El mensaje es nítido: no se trata solo de lo que Colwill ha mostrado, sino de lo que su cuerpo puede soportar después de tanto tiempo parado. Dos partidos de máxima exigencia, un calendario comprimido y una rodilla que acaba de regresar al límite.
“Genial para el fútbol inglés”
Más allá de la prudencia, McFarlane no oculta su entusiasmo por lo que representa Colwill para el futuro.
“Ha sido genial tener a Levi de vuelta, genial para el fútbol inglés también. Tienes aquí a un jugador realmente talentoso, con un potencial altísimo”, subrayó. No son palabras menores. En un país que vive obsesionado con encontrar centrales completos, capaces de defender en campo abierto y de construir desde atrás, Colwill encaja como anillo al dedo.
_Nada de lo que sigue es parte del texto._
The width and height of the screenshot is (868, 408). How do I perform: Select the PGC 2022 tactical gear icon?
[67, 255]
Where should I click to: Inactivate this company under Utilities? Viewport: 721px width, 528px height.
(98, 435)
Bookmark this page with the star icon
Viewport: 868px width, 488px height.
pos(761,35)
El técnico destacó algo que no aparece en las estadísticas: la fortaleza mental. “Las lesiones forman parte de esto y él ha mostrado una fuerza mental y un carácter realmente buenos para superar eso y rendir fuera de casa en Anfield y también en la final de la FA Cup”, explicó.
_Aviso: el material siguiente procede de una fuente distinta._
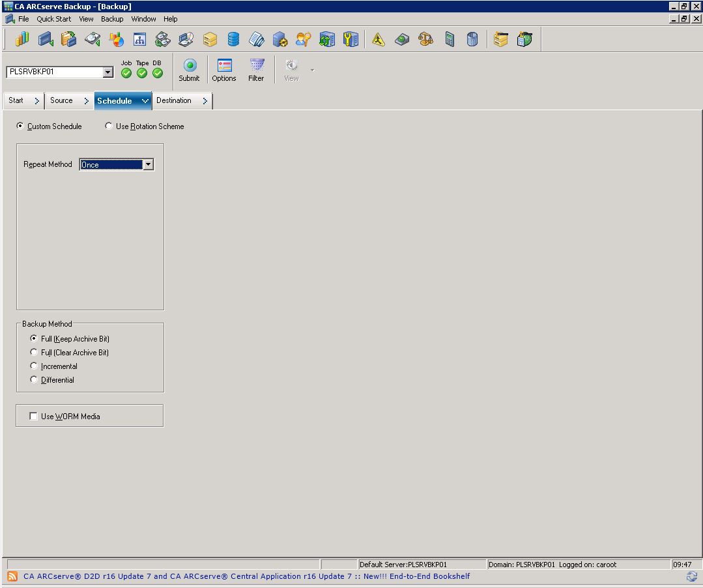Select Use Rotation Scheme radio button
This screenshot has width=703, height=588.
[109, 126]
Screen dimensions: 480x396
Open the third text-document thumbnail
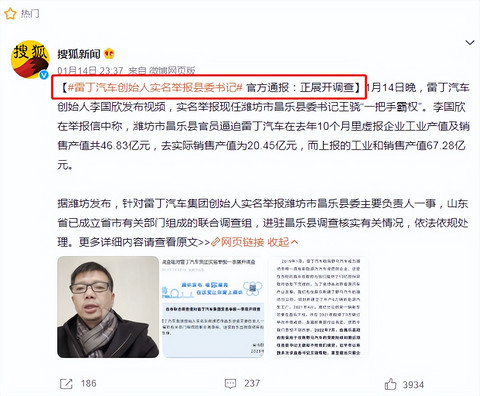point(318,307)
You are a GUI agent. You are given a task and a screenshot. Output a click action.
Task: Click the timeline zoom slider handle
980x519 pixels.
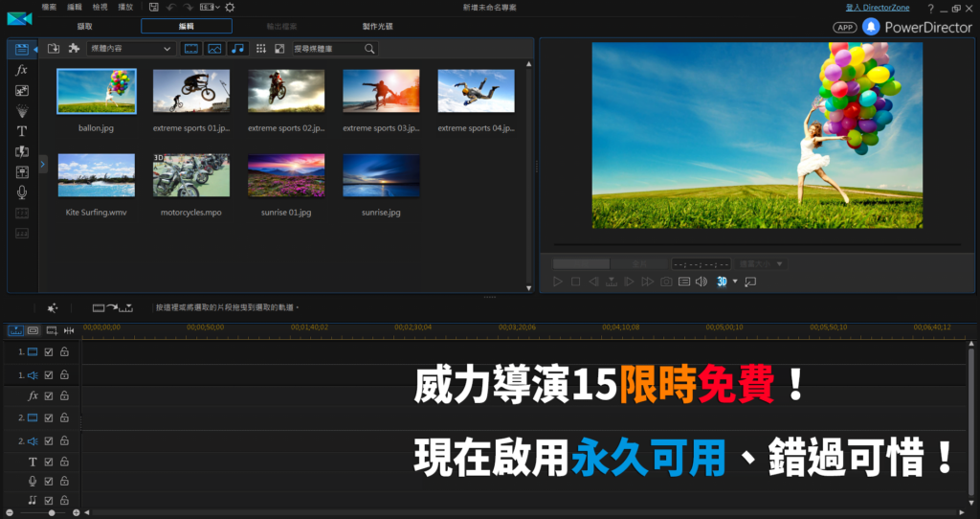50,513

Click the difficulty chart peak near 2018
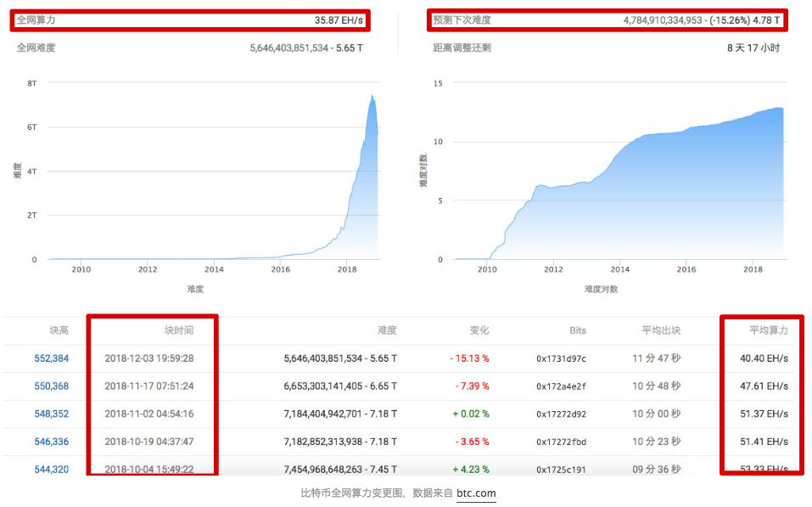(372, 96)
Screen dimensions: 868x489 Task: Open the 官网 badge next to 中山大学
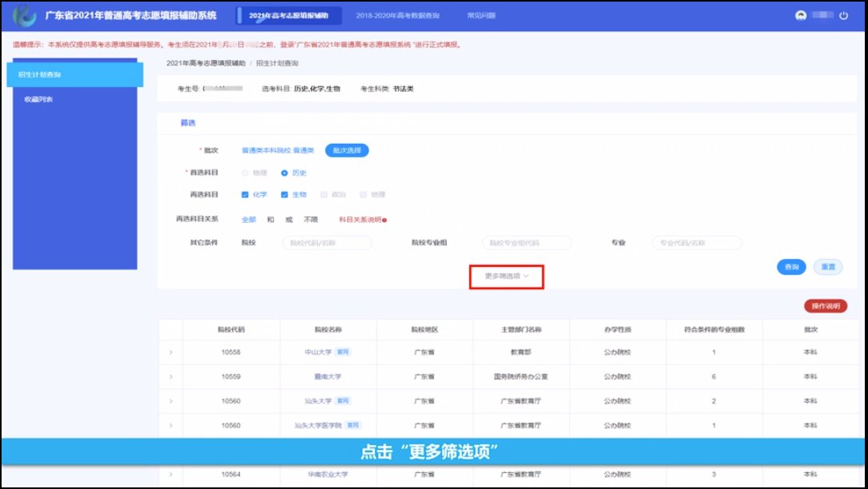coord(342,352)
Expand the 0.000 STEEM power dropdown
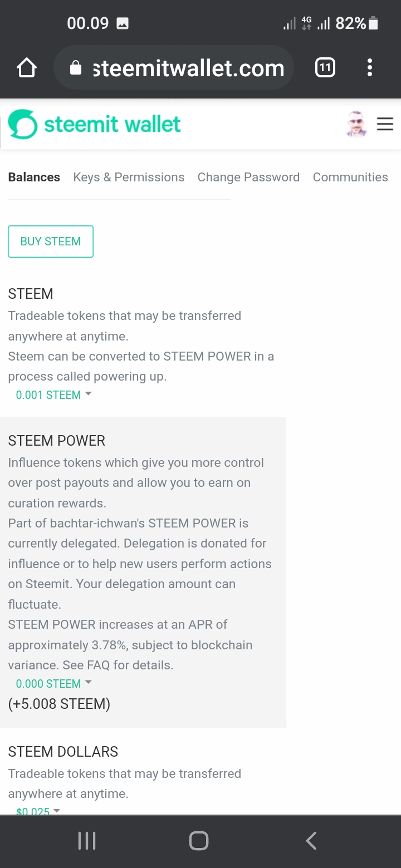 click(x=53, y=684)
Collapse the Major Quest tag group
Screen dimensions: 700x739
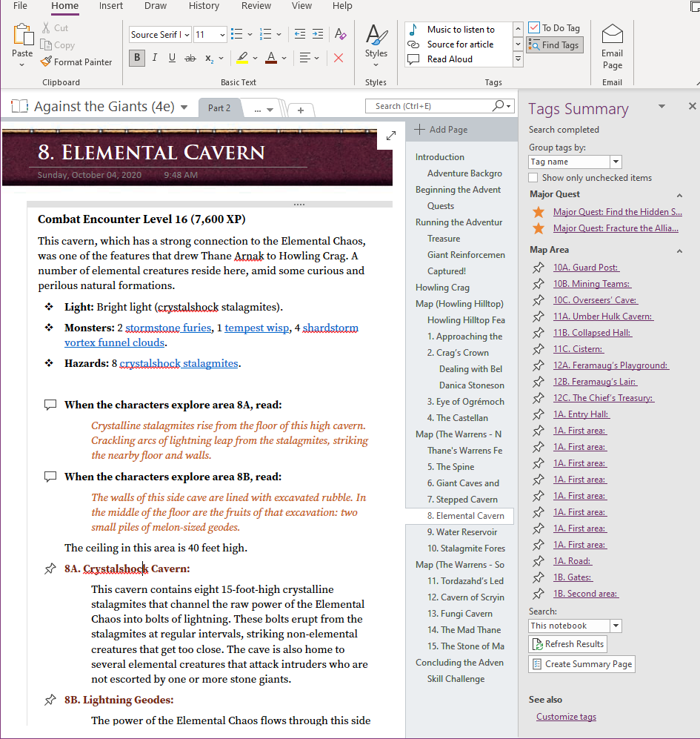[x=679, y=195]
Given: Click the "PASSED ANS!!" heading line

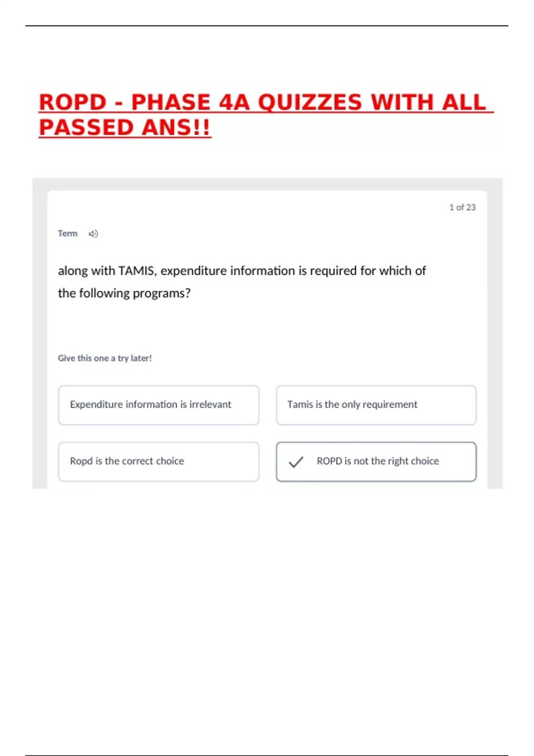Looking at the screenshot, I should coord(125,128).
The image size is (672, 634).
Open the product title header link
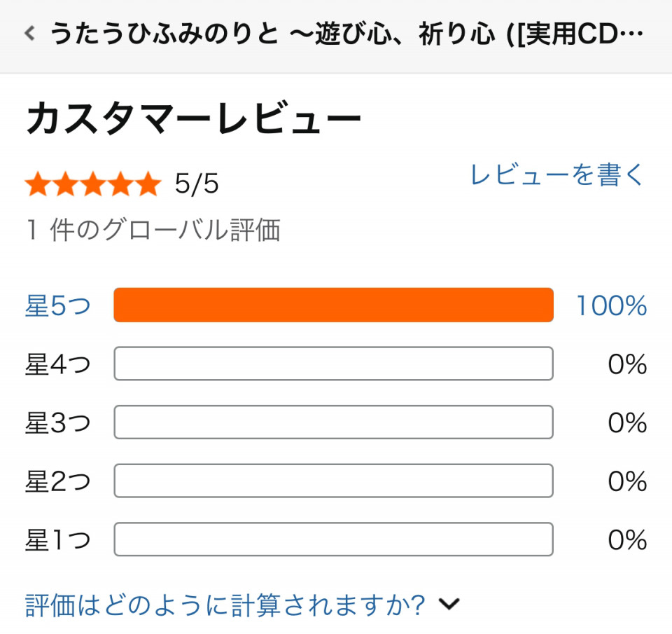(346, 34)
No solo ha vuelto. Ha vuelto a lo grande, en los escenarios más exigentes, sin esconderse. Ese es el tipo de respuesta que los entrenadores no olvidan.
Más que un defensa
McFarlane fue un paso más allá al hablar de la influencia de Colwill dentro del vestuario. “Estoy realmente, realmente emocionado con él y ha hecho mucho por el equipo, no solo en el campo sino también fuera”, aseguró. Dos partidos, pero una huella que va más allá de los 90 minutos.
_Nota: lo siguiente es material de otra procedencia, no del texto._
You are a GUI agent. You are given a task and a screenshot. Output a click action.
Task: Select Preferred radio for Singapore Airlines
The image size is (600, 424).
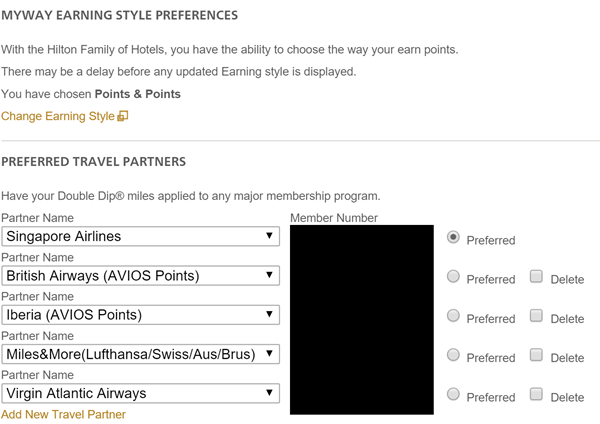(453, 237)
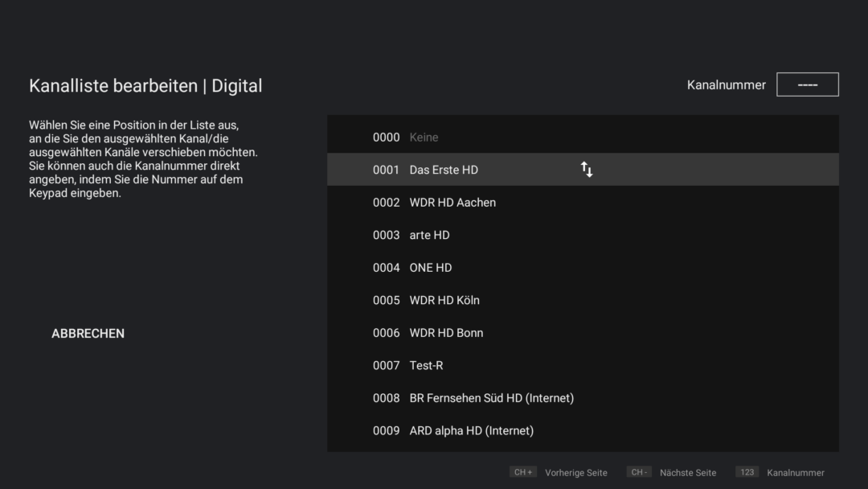Click the move arrows icon beside Das Erste HD
Viewport: 868px width, 489px height.
[587, 170]

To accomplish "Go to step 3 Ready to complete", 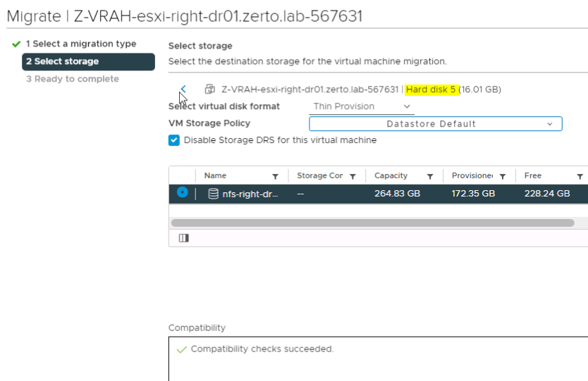I will (x=73, y=79).
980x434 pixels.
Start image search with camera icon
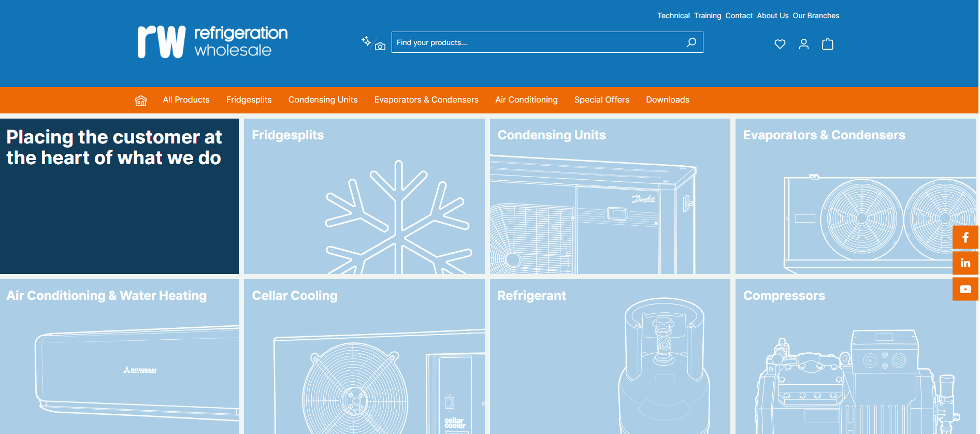pyautogui.click(x=380, y=47)
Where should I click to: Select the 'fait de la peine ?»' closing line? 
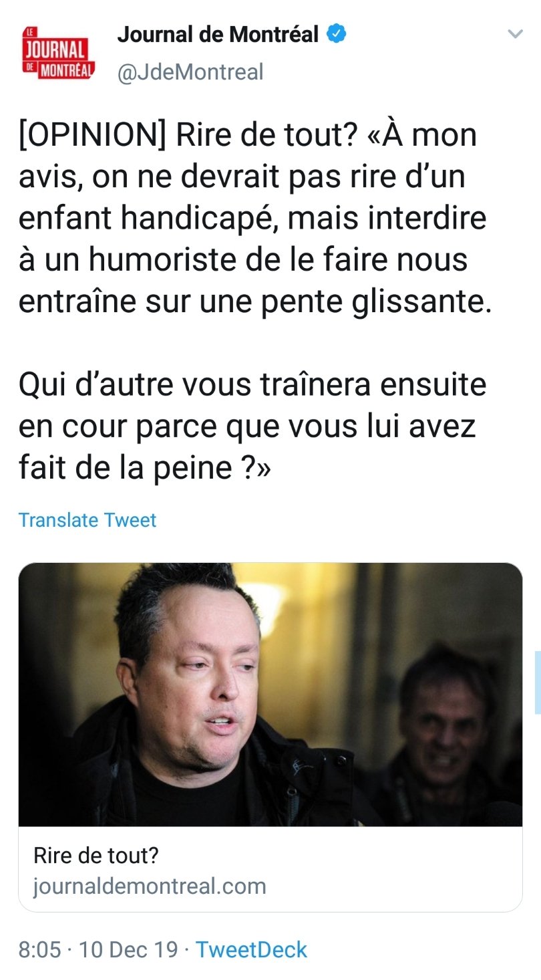pyautogui.click(x=145, y=467)
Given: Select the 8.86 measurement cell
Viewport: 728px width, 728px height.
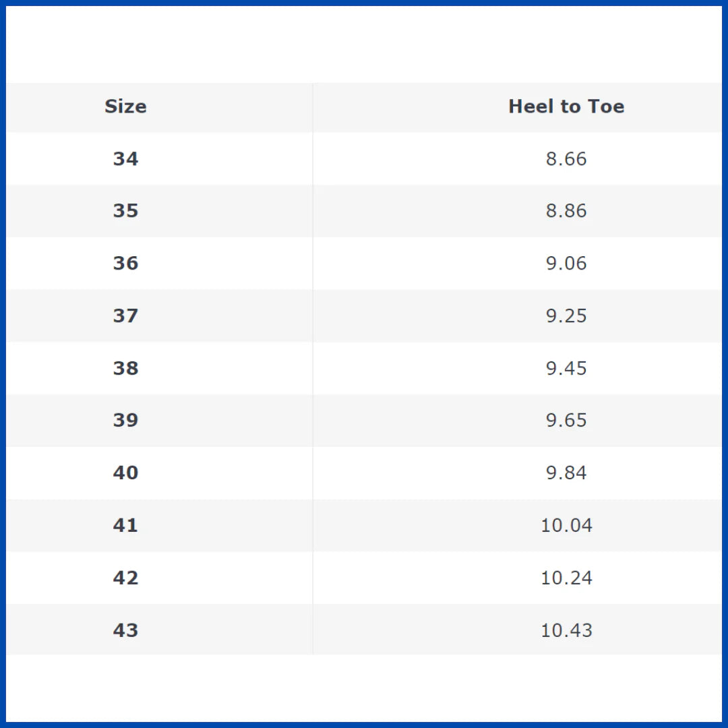Looking at the screenshot, I should (566, 211).
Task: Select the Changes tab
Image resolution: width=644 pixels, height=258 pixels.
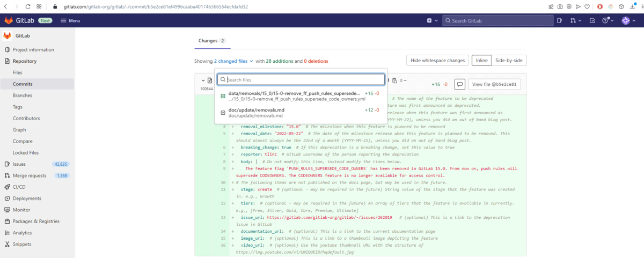Action: 212,41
En un Chelsea en plena reconstrucción, con jerarquías moviéndose y líderes tradicionales saliendo de escena, la aparición de una figura joven con peso dentro y fuera del césped tiene un valor enorme. Colwill no solo aporta calidad defensiva; aporta calma, personalidad y un punto de referencia para un grupo que busca identidad.
McFarlane lo resumió con una frase que suena tanto a elogio como a desafío: “Han sido dos partidos brillantes para él y ojalá pueda terminar la temporada fuerte”.
Ahí está la clave. El club mira el corto plazo —Tottenham, el cierre del curso—, pero también el largo: la carrera de un central que puede marcar una década. Inglaterra, mientras tanto, mira el viernes, el día en que Thomas Tuchel desvelará su lista para el Mundial.
¿Apostará el seleccionador por el talento inmediato de Colwill o respetará los tiempos de una rodilla que todavía se está reencontrando con la élite? La respuesta puede cambiar no solo un verano, sino el rumbo de un defensa llamado a ser mucho más que una promesa.